Selected passage:

· · · · · · ·

Rescue dog 1) Came from a pound so not a rescue. We were not assessed or homechecked, nor was the dog.
Many teething problems and unwanted behaviour. Slight aggression towards people and other dogs. Wanted to eat the cat for supper.
Never seriously attacked or harmed anything, dog, person or cat. Two behaviouralists later we have a very fuzzy, well adjusted lap dog who loves a cuddle and a game of tug.
It was hardwork but the whole process was very rewarding and I feel immensely proud of him and me for how far we have come. My bond with this dog is much stronger than other dog we have had previously because of the amount of work we have done together. I'd always said until recently that I would never do it again. I will, without a shadow of a doubt. However I would not advise that anyone go to a pound for a dog. Especially if you are inexperienced or have children.
Rescue dog 2) From a Greyhound rescue. Gentle, patient, excellent on the lead. Super recall. Very loving. Needed a bit of toilet training. Would steal any food she could reach.She was everything we were told to expect.
Rescue dog 3) My Dad's whippet. From a rescue. We were told she needed a very experienced owner, due to previous cruel treatment having left her very wary/possisve of her things/space. Had to go to a childless home, although was friendly with children, much more so than with adults, but is very bouncy so not good for small children who might get knocked down.
She was not as bad as was made out to be but was extremely bouncy with children. My children were used as guinea pigs to help train her not to jump. She is now much calmer and a pleasure to be around. She still has a few issues we were working on but nothing we were not told about before agreeing to take her in.

· · · · · · ·

Data listing:
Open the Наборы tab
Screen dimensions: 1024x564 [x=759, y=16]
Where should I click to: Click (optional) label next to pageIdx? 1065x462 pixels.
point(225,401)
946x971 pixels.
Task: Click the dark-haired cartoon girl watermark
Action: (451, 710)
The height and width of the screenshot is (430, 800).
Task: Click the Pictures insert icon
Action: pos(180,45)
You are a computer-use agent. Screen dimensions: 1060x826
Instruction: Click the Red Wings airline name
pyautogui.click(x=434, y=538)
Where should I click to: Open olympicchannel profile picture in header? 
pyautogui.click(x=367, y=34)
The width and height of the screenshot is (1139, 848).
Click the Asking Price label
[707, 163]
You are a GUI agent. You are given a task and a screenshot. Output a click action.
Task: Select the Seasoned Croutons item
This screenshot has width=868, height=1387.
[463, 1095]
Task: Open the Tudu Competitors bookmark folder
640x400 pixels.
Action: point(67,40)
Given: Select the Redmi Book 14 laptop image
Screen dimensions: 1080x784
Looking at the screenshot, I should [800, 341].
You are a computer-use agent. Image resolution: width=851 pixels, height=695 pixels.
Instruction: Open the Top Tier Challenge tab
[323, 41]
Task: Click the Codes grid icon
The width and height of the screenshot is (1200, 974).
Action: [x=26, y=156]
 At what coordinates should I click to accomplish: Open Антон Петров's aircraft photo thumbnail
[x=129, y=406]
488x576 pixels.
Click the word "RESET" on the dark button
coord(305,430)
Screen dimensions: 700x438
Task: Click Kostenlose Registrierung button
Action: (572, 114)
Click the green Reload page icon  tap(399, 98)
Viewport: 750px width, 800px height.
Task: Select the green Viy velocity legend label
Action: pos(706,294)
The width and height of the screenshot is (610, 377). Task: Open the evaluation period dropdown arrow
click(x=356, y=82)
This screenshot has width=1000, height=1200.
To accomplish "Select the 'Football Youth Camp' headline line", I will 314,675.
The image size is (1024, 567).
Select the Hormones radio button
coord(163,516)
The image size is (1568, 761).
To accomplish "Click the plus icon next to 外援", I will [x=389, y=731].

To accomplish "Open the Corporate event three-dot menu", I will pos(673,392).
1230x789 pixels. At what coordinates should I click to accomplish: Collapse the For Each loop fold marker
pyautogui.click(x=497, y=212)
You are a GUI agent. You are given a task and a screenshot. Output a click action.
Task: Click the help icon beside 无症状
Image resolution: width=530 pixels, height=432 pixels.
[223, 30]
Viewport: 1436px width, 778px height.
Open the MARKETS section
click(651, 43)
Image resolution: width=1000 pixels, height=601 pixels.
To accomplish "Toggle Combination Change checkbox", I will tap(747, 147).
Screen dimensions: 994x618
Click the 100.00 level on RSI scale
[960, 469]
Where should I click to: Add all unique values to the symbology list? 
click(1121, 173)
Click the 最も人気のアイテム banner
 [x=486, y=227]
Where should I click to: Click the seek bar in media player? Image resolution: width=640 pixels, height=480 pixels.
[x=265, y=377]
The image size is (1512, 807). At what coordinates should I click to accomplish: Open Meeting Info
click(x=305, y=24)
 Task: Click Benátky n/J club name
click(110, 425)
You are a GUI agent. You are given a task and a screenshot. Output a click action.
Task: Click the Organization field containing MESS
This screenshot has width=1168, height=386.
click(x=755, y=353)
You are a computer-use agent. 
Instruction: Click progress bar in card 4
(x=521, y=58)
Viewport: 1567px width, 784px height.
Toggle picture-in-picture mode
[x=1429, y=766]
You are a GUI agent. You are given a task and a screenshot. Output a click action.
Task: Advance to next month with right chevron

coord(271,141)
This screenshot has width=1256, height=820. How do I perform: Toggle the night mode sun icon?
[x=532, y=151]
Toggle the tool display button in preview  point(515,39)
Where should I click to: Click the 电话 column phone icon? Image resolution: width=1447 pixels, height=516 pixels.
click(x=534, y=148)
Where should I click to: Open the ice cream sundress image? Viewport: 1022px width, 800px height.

· · · · · · ·

Task: Extend the rescue-dog account, starting after its last sentence.

Result of the exercise:
Rescue dog 4) Found straying on the beach. Taken in directly by us. I have not a bad word to say about this dog. He is the calmest, most patient, gentle, loving, trusting dog I have ever had the pleasure of knowing. He lives with my Dad. I intend to steal him one day. Excellent with everyone, especially small children and babies.
Now for the puppies of our family.
Puppy 1) dd1's Whippety thingy. An adorable, tiny little princess and doesn't she just know it
. Very good at toilet training (but had a very experienced hand training her) slightly jumpy and snappy around children (air snap only, not aggressive) due to my children squeaking like muppets whenever they see her and over exciting her. Does respond well to a 'calmly' command but was trained by a very experienced owner to do this. Despite previous, extensive socialisation from a very early age a bad experience has left her fear-aggressive of other dogs. This is in the process of being worked on.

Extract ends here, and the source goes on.